* _AIM OF THE TASK_:
Copy nothing but the text: repeat each entry exactly and drop the images.

[Source data]
——————

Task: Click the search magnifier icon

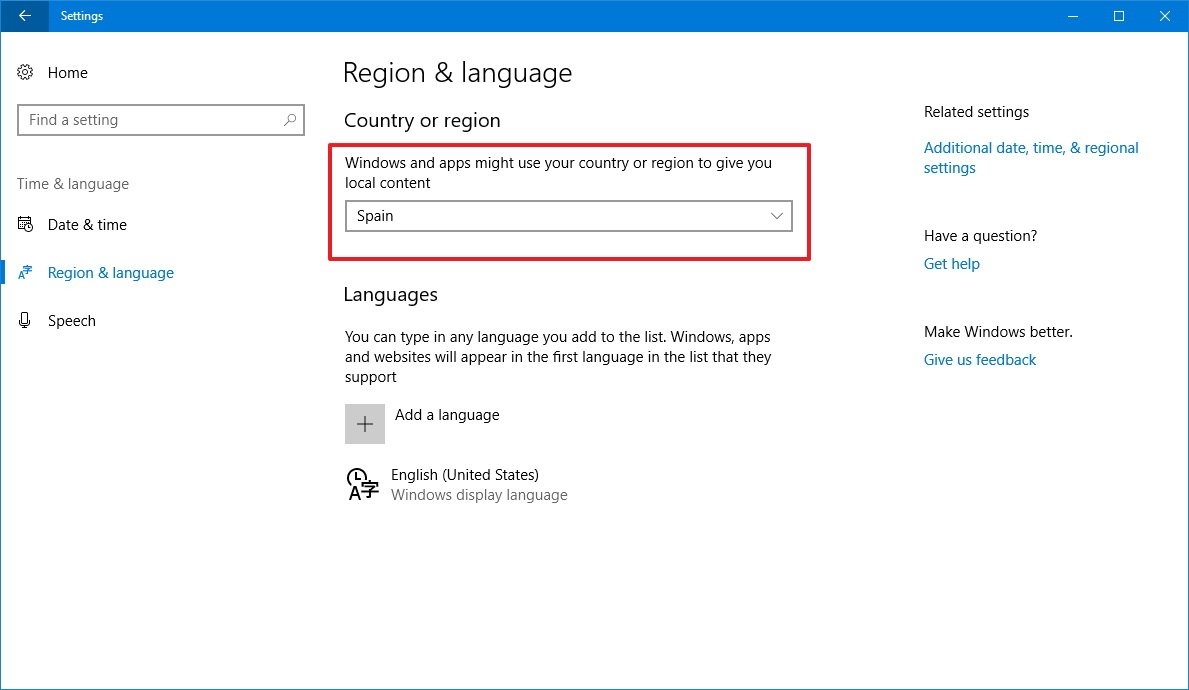Action: point(290,120)
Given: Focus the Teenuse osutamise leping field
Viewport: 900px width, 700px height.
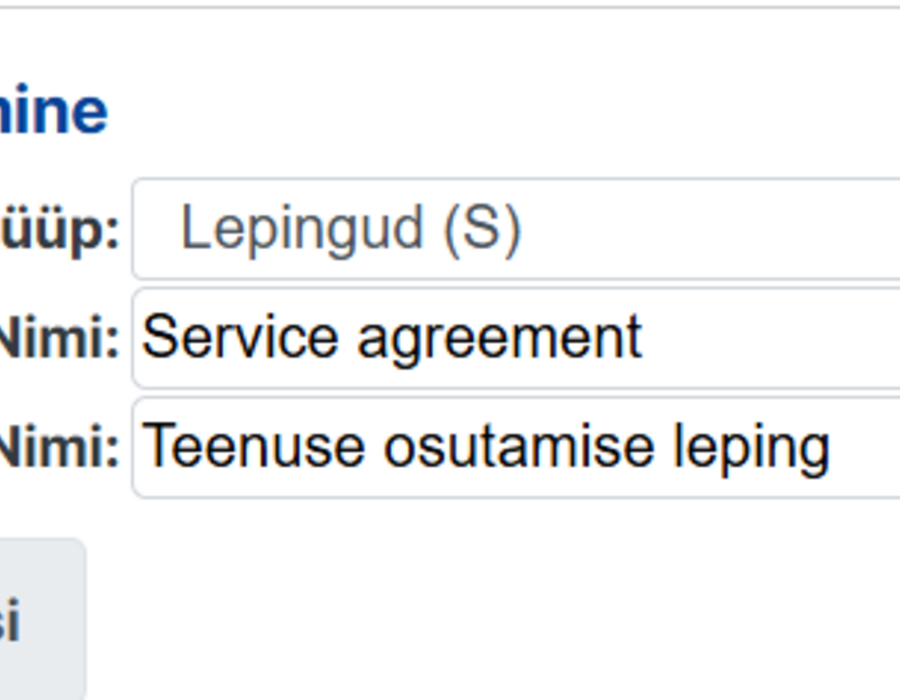Looking at the screenshot, I should click(x=515, y=448).
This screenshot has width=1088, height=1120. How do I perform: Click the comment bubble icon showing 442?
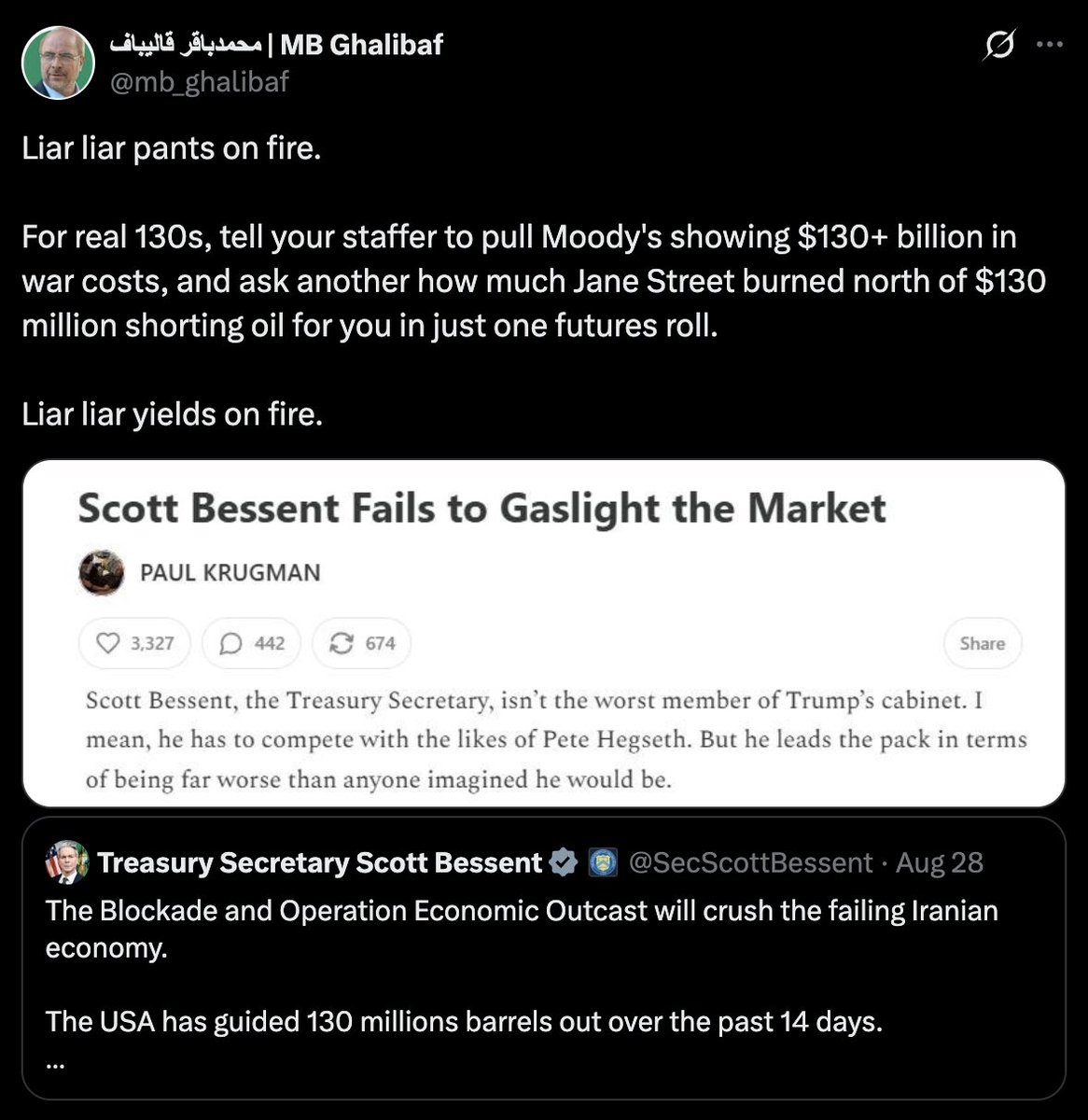pyautogui.click(x=230, y=643)
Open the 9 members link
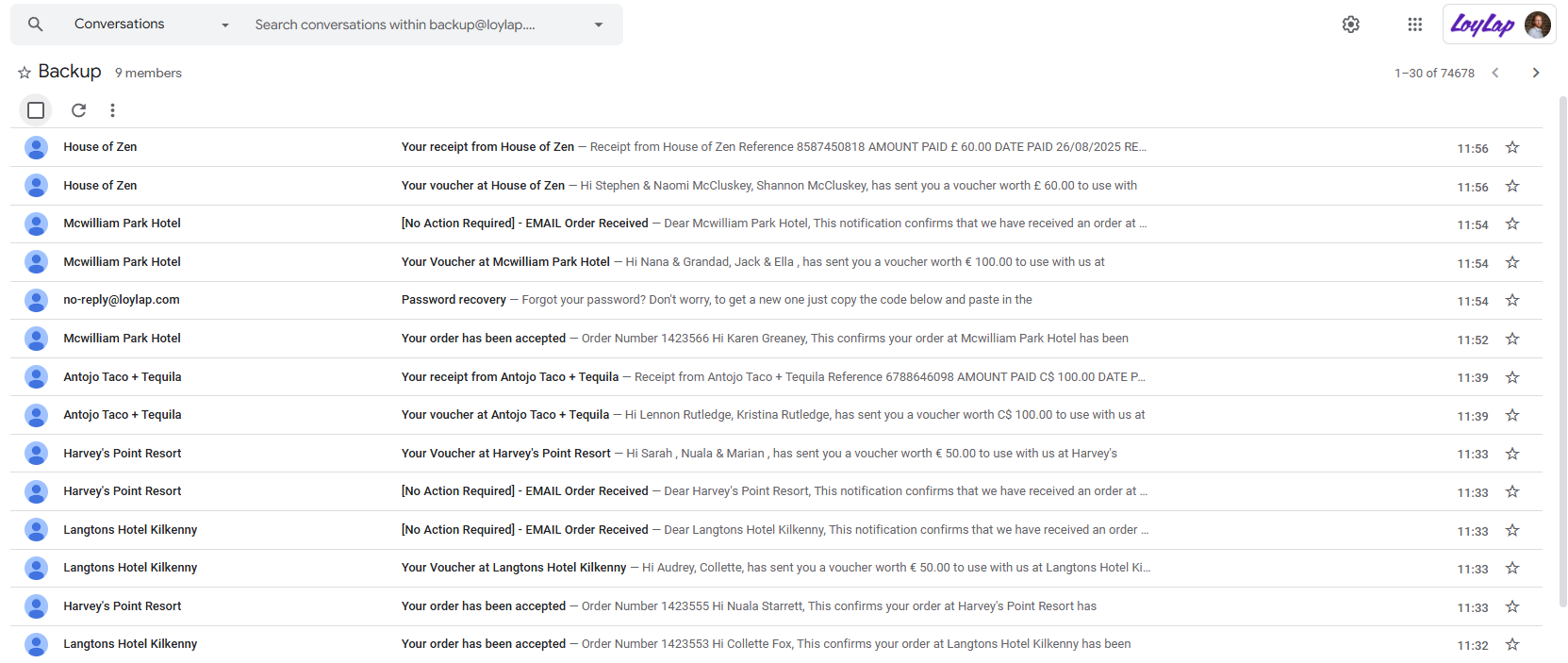The height and width of the screenshot is (663, 1568). tap(148, 74)
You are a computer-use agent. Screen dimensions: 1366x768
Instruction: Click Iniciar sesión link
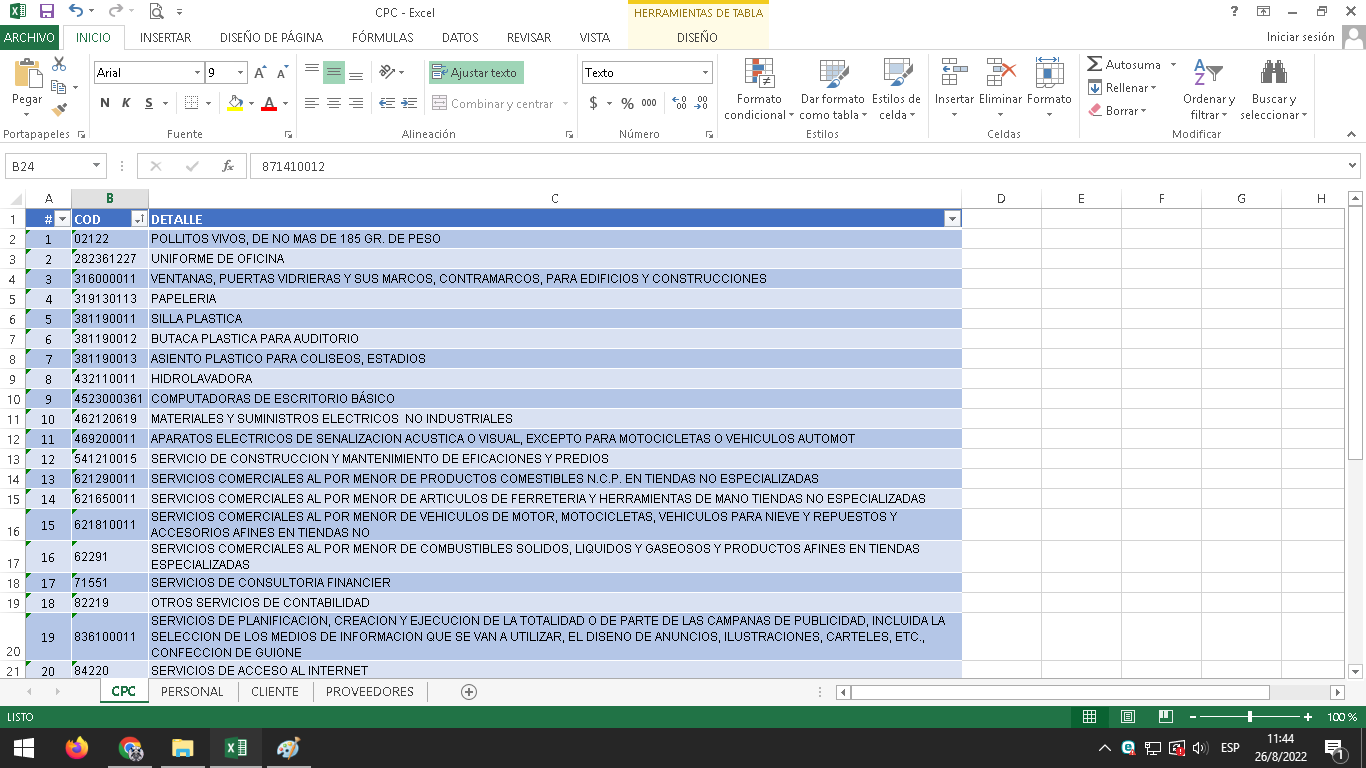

——————

* _YOUR RESPONSE_:
Task: Click the search magnifier icon

Action: point(290,120)
Given: Focus the Teenuse osutamise leping field
Viewport: 900px width, 700px height.
Looking at the screenshot, I should click(x=515, y=448).
This screenshot has width=1088, height=1120. How do I perform: Click the comment bubble icon showing 442?
pyautogui.click(x=230, y=643)
Open the 9 members link
The height and width of the screenshot is (663, 1568). tap(148, 74)
You are a computer-use agent. Screen dimensions: 1366x768
Instruction: Click Iniciar sesión link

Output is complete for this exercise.